Fayetteville
March 18, 2010All told, from Fayetteville to Fayetteville I drove 5,107.06 miles.
I’ll be honest, typing that number out isn’t as gratifying as I thought it would be. Maybe I was expecting to feel a sense of accomplishment? Some sort of recognition for crossing a finishing line?
Traveling, then writing about my trip has given my outlook an odd consistency. I’m a little ashamed to admit how self-involved I feel knowing that family, friends, strangers even, could be peering into my day-to-day. From that vantage point, every moment along the trip becomes viewed as a potential story, as if an adoring public expects to be entertained with tales from the road. It’s a slippery slope before little memories are given a melodramatic flair, I’m afraid.
So I guess I just wanted you to know I’m aware of that, of myself for being, shall we say, indulgent.
But there’s one more nugget of a moment I need to share. It’s the type of memory you don’t appreciate until you’re back home and left to reflect.
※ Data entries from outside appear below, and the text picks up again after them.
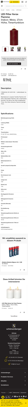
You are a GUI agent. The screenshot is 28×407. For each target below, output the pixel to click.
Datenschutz (16, 392)
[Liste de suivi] (26, 2)
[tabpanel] (14, 36)
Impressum (23, 392)
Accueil (2, 10)
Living (13, 10)
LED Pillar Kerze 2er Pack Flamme (11, 303)
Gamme (8, 10)
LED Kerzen (18, 10)
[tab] (5, 49)
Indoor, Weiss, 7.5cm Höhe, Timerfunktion (10, 305)
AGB (10, 392)
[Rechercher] (25, 6)
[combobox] (15, 6)
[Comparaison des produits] (22, 2)
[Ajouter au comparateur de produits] (25, 68)
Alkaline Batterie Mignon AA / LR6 (12, 262)
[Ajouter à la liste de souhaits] (21, 68)
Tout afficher (14, 316)
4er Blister (5, 263)
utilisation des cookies (13, 405)
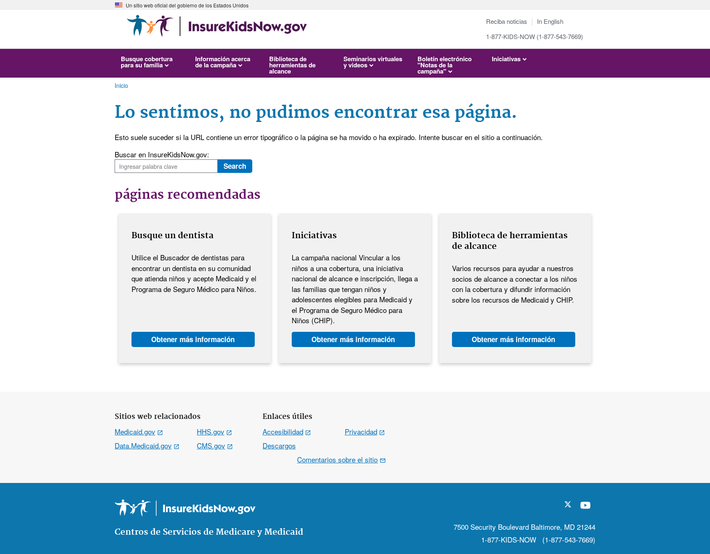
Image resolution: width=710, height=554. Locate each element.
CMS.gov (211, 445)
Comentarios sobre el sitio (337, 459)
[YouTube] (585, 508)
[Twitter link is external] (568, 504)
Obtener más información (193, 339)
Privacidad (361, 431)
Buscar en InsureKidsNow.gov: (162, 154)
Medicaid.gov (135, 431)
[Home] (217, 29)
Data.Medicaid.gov (143, 445)
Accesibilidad (283, 431)
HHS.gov (210, 431)
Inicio (121, 85)
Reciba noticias (506, 21)
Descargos (279, 445)
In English (550, 21)
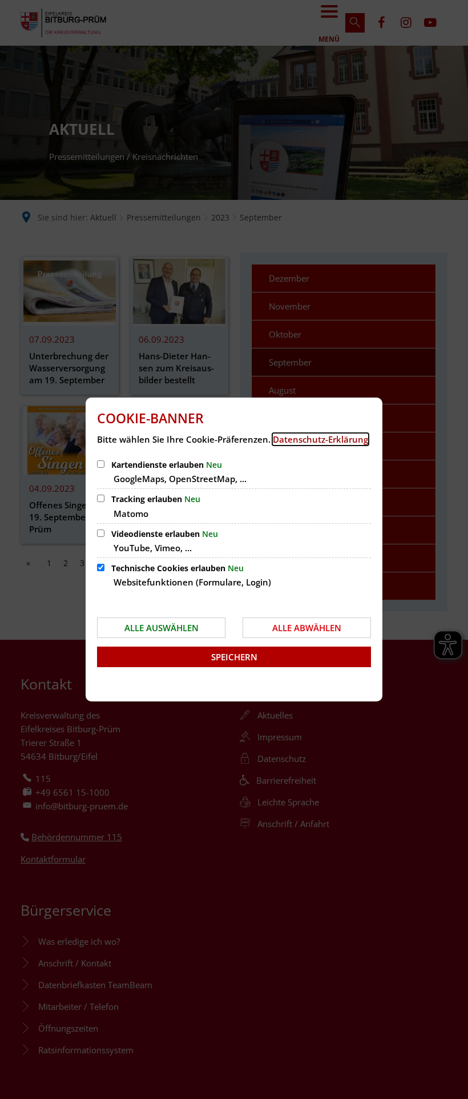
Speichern (234, 657)
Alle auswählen (161, 627)
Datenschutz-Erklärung (320, 439)
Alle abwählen (306, 627)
Remember my newly-found friend Alex who I met in Phoenix? He spoke English well, but there were a few phrases he’d muddle. ”I want to invite you to a beer,” he said, right before paying for the $9 Bud Lite at the Phoenix Suns game.
On the way back to the hostel for the night (it feels so long ago now) he asked,”So where is your next destiny?”
I knew what he meant and answered I’d be off to Tucson and then to Austin.
But now I’m home, and the question seems more prophetic, especially because I don’t know the answer. For more than a month, I carefully planned the places I wanted to visit, one town after the other. I consulted travel guides and, never having gained the habit of saving my entries on Google Maps, I must have calculated my trips about a thousand times. Now, without the constancy of being on the move, I feel both boxed in and aimless.
My next destiny? In a few months, I’ll be packing up my little apartment in Fayetteville and will stay in Little Rock for the summer. I’ll truck off to grad school this August and start over in Washington, DC. I’ll study hard, but in true melodramatic fashion, I’ll long for the carefree days I spent out West.
None of those responses answer the question, though.
Of course, the only sensible thing to do, I think, is to set the odometer back to zero and go from there.